--- START ---

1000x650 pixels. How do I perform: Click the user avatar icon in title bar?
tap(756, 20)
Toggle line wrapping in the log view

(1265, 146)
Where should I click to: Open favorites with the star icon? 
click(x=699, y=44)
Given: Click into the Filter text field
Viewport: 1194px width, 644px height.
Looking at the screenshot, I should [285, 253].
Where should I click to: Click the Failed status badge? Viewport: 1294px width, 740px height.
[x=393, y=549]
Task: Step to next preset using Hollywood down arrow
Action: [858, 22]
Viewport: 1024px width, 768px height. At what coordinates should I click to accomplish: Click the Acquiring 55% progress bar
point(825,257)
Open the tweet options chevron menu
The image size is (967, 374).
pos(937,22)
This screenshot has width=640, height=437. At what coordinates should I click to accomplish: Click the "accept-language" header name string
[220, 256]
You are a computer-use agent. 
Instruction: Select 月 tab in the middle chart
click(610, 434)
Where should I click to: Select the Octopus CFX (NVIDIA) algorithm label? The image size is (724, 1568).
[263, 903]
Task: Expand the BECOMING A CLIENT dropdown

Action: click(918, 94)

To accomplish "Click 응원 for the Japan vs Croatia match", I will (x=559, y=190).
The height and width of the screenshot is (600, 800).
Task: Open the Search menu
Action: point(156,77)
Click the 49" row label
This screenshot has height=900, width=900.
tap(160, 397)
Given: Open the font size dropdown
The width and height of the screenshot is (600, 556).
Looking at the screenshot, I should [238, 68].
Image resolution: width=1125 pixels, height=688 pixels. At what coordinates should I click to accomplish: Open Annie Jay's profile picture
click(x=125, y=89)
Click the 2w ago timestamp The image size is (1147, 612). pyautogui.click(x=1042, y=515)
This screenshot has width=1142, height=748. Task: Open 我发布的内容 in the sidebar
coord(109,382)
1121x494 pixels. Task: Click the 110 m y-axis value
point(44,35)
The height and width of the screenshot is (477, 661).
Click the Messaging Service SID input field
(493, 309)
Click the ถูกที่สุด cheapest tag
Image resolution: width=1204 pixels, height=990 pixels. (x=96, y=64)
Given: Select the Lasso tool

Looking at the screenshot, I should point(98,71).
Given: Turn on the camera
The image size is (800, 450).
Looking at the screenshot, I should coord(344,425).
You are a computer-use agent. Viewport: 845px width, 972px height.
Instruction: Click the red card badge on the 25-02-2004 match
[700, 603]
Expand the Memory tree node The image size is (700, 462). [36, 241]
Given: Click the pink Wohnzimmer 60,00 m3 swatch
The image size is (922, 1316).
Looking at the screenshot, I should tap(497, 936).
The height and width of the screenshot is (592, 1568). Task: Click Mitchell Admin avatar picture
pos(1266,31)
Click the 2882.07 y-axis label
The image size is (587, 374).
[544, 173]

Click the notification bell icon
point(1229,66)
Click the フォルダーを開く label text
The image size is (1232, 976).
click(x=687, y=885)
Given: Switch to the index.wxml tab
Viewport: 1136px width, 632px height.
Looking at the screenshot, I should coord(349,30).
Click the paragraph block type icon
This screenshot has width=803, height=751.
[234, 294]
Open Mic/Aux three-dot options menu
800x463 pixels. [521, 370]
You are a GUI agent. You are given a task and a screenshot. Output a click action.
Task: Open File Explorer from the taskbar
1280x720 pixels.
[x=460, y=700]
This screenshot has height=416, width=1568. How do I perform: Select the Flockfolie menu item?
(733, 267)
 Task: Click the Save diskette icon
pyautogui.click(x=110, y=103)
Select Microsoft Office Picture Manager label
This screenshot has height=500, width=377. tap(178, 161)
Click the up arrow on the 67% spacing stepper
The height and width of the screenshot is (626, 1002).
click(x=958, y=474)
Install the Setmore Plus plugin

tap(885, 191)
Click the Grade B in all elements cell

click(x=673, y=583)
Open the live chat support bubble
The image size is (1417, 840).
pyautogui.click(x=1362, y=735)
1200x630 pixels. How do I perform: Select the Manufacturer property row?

--- END ---

In full and exactly, transcribe the material above.

1000x650 pixels. How do I perform: Click the user avatar icon in title bar?
tap(756, 20)
Toggle line wrapping in the log view

(1265, 146)
Where should I click to: Open favorites with the star icon? 
click(x=699, y=44)
Given: Click into the Filter text field
Viewport: 1194px width, 644px height.
Looking at the screenshot, I should [285, 253].
Where should I click to: Click the Failed status badge? Viewport: 1294px width, 740px height.
[x=393, y=549]
Task: Step to next preset using Hollywood down arrow
Action: [858, 22]
Viewport: 1024px width, 768px height. At what coordinates should I click to accomplish: Click the Acquiring 55% progress bar
point(825,257)
Open the tweet options chevron menu
The image size is (967, 374).
pos(937,22)
This screenshot has width=640, height=437. At what coordinates should I click to accomplish: Click the "accept-language" header name string
[220, 256]
You are a computer-use agent. 
Instruction: Select 月 tab in the middle chart
click(610, 434)
Where should I click to: Select the Octopus CFX (NVIDIA) algorithm label? The image size is (724, 1568).
[263, 903]
Task: Expand the BECOMING A CLIENT dropdown

Action: click(918, 94)

To accomplish "Click 응원 for the Japan vs Croatia match", I will (x=559, y=190).
The height and width of the screenshot is (600, 800).
Task: Open the Search menu
Action: point(156,77)
Click the 49" row label
This screenshot has height=900, width=900.
tap(160, 397)
Given: Open the font size dropdown
The width and height of the screenshot is (600, 556).
Looking at the screenshot, I should [238, 68].
Image resolution: width=1125 pixels, height=688 pixels. At what coordinates should I click to accomplish: Open Annie Jay's profile picture
click(x=125, y=89)
Click the 2w ago timestamp The image size is (1147, 612). pyautogui.click(x=1042, y=515)
This screenshot has width=1142, height=748. Task: Open 我发布的内容 in the sidebar
coord(109,382)
1121x494 pixels. Task: Click the 110 m y-axis value
point(44,35)
The height and width of the screenshot is (477, 661).
Click the Messaging Service SID input field
(493, 309)
Click the ถูกที่สุด cheapest tag
Image resolution: width=1204 pixels, height=990 pixels. (x=96, y=64)
Given: Select the Lasso tool

Looking at the screenshot, I should point(98,71).
Given: Turn on the camera
The image size is (800, 450).
Looking at the screenshot, I should coord(344,425).
You are a computer-use agent. Viewport: 845px width, 972px height.
Instruction: Click the red card badge on the 25-02-2004 match
[700, 603]
Expand the Memory tree node The image size is (700, 462). [36, 241]
Given: Click the pink Wohnzimmer 60,00 m3 swatch
The image size is (922, 1316).
Looking at the screenshot, I should tap(497, 936).
The height and width of the screenshot is (592, 1568). Task: Click Mitchell Admin avatar picture
pos(1266,31)
Click the 2882.07 y-axis label
The image size is (587, 374).
[544, 173]

Click the notification bell icon
point(1229,66)
Click the フォルダーを開く label text
The image size is (1232, 976).
click(x=687, y=885)
Given: Switch to the index.wxml tab
Viewport: 1136px width, 632px height.
Looking at the screenshot, I should coord(349,30).
Click the paragraph block type icon
This screenshot has width=803, height=751.
[234, 294]
Open Mic/Aux three-dot options menu
800x463 pixels. [521, 370]
You are a GUI agent. You are given a task and a screenshot. Output a click action.
Task: Open File Explorer from the taskbar
1280x720 pixels.
[x=460, y=700]
This screenshot has height=416, width=1568. How do I perform: Select the Flockfolie menu item?
(733, 267)
 Task: Click the Save diskette icon
pyautogui.click(x=110, y=103)
Select Microsoft Office Picture Manager label
This screenshot has height=500, width=377. tap(178, 161)
Click the up arrow on the 67% spacing stepper
The height and width of the screenshot is (626, 1002).
click(x=958, y=474)
Install the Setmore Plus plugin

tap(885, 191)
Click the Grade B in all elements cell

click(x=673, y=583)
Open the live chat support bubble
The image size is (1417, 840).
pyautogui.click(x=1362, y=735)
1200x630 pixels. How do I perform: Select the Manufacturer property row?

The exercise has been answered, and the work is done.